In trying to understand how far machine intelligence can go, the great Cambridge-educated mathematician Turing defined the problem in a way that still resonates today. As it turned out, getting a machine to learn how to play chess was the easy bit. It's the second part -- providing that chess-playing machine with the "best sense organs that money can buy, and then teach[ing] it to understand and speak English" -- that's more problematic.

One of the people at the heart of this field is MIT's Kevin Ashton, who is, in the truest sense of the word, an iconoclast -- that is, a "person who attacks cherished beliefs, traditional institutions ... as being based on error or superstition" as the OED puts it.

Ashton is also, in another meaning of the word, "a breaker or destroyer of images". Not that he goes around damaging paintings. No, what he has set about doing is destroying our image of the world and how it works, and our self-image -- our view of our place in it.

Kevin Ashton is best known as the man who came up with the concept of the Internet of Things (IoT). If you can't get enough or have heard enough of this buzz-phrase du jour, then praise or blame him.

As Ashton told the Smithsonian in January, he first coined the term back in 1999: "In the twentieth century, computers were brains without senses -- they only knew what we told them. That was a huge limitation: there is many billion times more information in the world than people could possibly type in through a keyboard or scan with a barcode."

"In the twenty-first century, because of the Internet of Things, computers can sense things for themselves. It's only been a few years, but we already take networked sensors for granted".

Ashton develops his ideas about innovation in How to Fly a Horse: the Secret History of Creation, Invention, and Discovery. The book's title is designed to grab attention, but it also delivers on its promise. Read it and you won't be disappointed: more than that, you should find, as I did, that it amply repays a few hours of your time.
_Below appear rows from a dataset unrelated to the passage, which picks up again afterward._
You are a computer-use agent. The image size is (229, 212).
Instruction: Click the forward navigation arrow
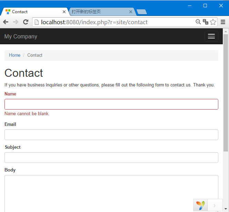[x=16, y=22]
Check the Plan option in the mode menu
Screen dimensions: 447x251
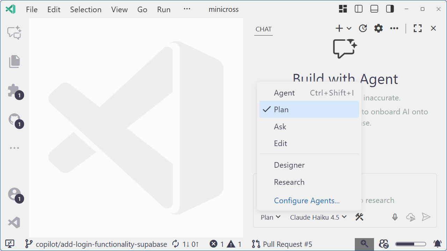(x=281, y=109)
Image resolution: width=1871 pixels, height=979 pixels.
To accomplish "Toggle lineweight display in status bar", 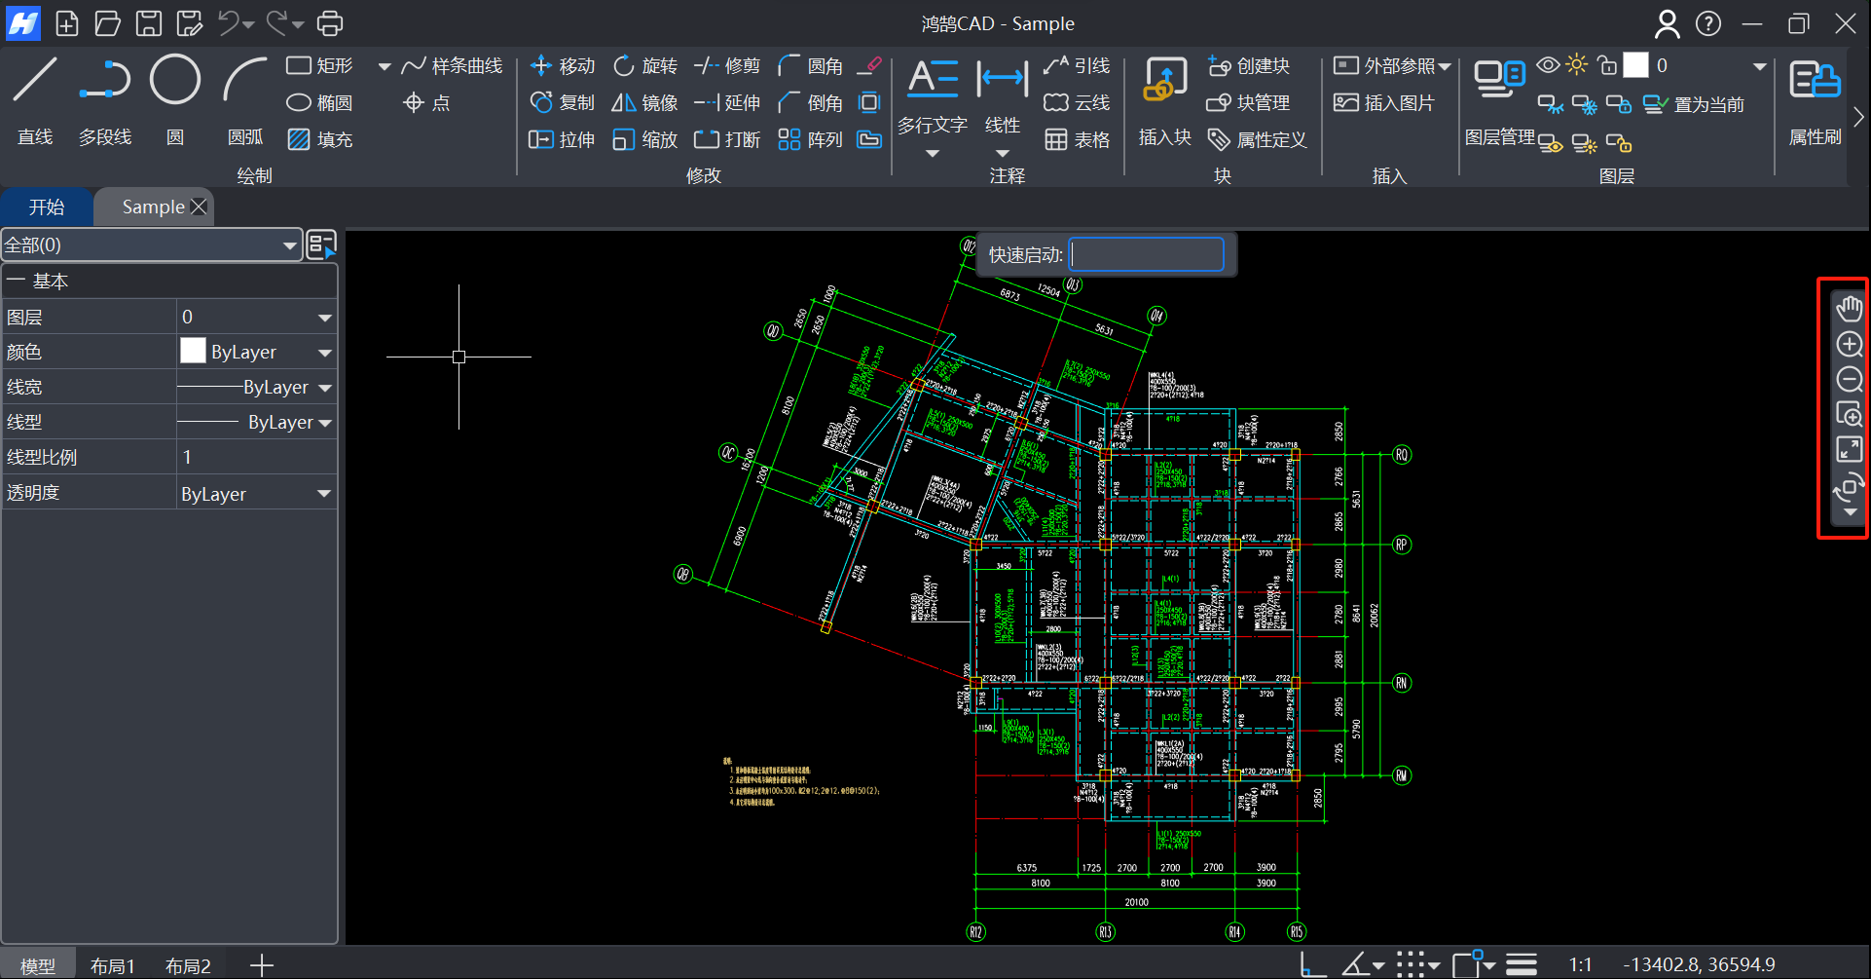I will click(x=1522, y=964).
His basic theory is that inventions do not happen in a predictable, linear fashion. In Ashton's view, invention is something that happens by chance, or by trial and error, or because a particular set of circumstances comes together in unfathomable ways. He also gives short shrift to notions of genius and 'eureka' moments: on that score, he is very much with Thomas Edison on the 'ninety nine percent perspiration' side of the coin.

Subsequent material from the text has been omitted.